Artículo publicado en El Comercio, martes 8 de diciembre de 2020
La semana pasada comentaba que vivimos un dramático problema de
representación política: los 24 partidos actuales no nos entusiasman, sentimos
que el Congreso que elegimos apenas en enero no nos representa. Y tampoco hay partidos
en búsqueda de inscripción que veamos con entusiasmo, a pesar de que según la
ONPE en 2019 hubo 96 organizaciones políticas que compraron “kits” electorales
para intentar su inscripción (en 2018 hubo 108, en 2017 120, y así
sucesivamente).
Si la respuesta no está en los partidos con inscripción vigente ni en quienes están buscando inscripción, ¿qué hacer? Habría que, para empezar, moderar nuestras expectativas: ninguna opción nos satisfacerá del todo, pero por lo menos en algunas podría darse un proceso de renovación. Segundo, deberían consolidarse las nuevas reglas de juego: las barreras de entrada a la competencia política son más bajas ahora (para favorecer la renovación), pero los requisitos para mantenerse dentro deben ser exigentes (no más partidos cascarón). Para incentivar la militancia debe asegurarse la democracia interna tanto para elegir autoridades partidarias como a los postulantes a cargos de elección (mediante elecciones primarias abiertas a la ciudadanía, con votación por candidaturas individuales que luego elimine el voto preferencial). Se limita un poco el oportunismo al establecer un año de militancia para poder participar en las elecciones primarias.

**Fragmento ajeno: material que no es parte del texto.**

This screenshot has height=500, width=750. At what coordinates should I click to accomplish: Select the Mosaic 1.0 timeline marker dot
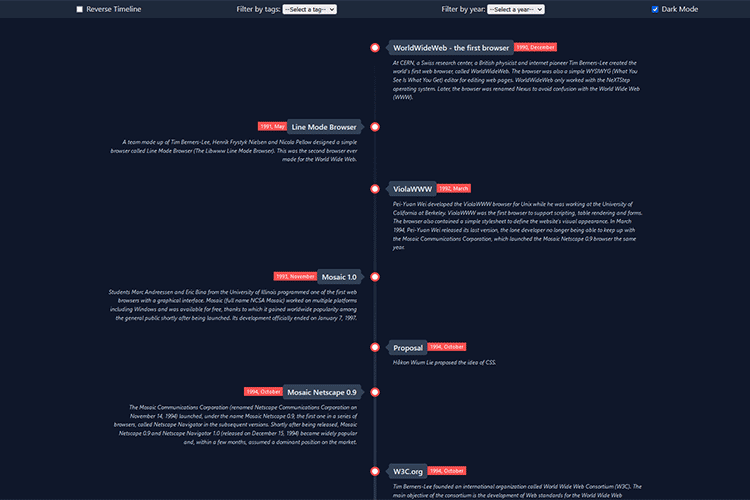pos(375,277)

Y finalmente, los costos de la acción política se han rebajado con la prohibición de la publicidad política privada en medios masivos. Como he señalado antes, las elecciones de 2021 deberían marcar un reset del sistema político, pero para ello es necesario persistir en la reforma política a partir del próximo Congreso. Quedaron muchos temas pendientes, entre ellos la vuelta a un sistema bicameral (que implica cambios en los distritos electorales, relaciones entre cámaras y entre ejecutivo y legislativo) y reformas del sistema político en los niveles regional y local.

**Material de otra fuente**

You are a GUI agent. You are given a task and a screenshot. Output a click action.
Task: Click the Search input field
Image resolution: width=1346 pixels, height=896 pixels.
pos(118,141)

Pero, la gravedad de la crisis de representación política, ¿no nos llama la atención sobre un problema más profundo, que implica las relaciones más amplias entre política y sociedad? En efecto, a lo largo de los años los actores políticos se han separado de la sociedad. Estos surgen cada vez menos de posiciones de liderazgo en gremios, organizaciones sociales, universidades, experiencias de gestión en el sector público o privado. Me corrijo: el problema es aún peor. El drama es que así como los partidos levitan por encima de la sociedad sin tener mayores vínculos con ella, el mundo de las organizaciones sociales atraviesa también serios problemas de representación. Colegios profesionales, cámaras, sindicatos y federaciones, frentes de defensa, asociaciones de todo tipo, parecen también copados por intereses particularistas. Acabamos de pasar por la mala experiencia del Consejo Nacional de la Magistratura, p.e.: incluimos a los colegios de abogados y las facultades de derecho en esquemas abiertos a la participación de la sociedad civil, y tampoco funcionó. Las últimas protestas en Ica, y muchos episodios de protesta previos, muestran lo difícil que es la negociación, precisamente, porque no existen liderazgos sociales fuertes, y así como hay desconfianza en la autoridad, también la hay entre representantes sociales y sus bases, y entre segmentos de las mismas. Y así como hay políticos que desarrollan carreras saltando entre partidos, también hay activistas sociales o brokers que encabezan circunstancialmente protestas sin representarlas propiamente (por eso es que los actos de protestas difícilmente pueden ser “manipulados” por alguien). Una historia común posterior a la convocatoria de grandes movilizaciones o expresiones de protesta es la división y fragmentación de los liderazgos. En suma, la crisis de representación es política, pero también lo es, en igual medida, social.
Surgen así tareas para todos: cada uno debe interesarse e involucrarse más en lo público: desde el barrio, el trabajo, el centro de estudios, el gremio, la asociación. Y por qué no, en el servicio público y la política. Afortunadamente, parece estar agotándose el discurso antipolítico predominante en los últimos treinta años.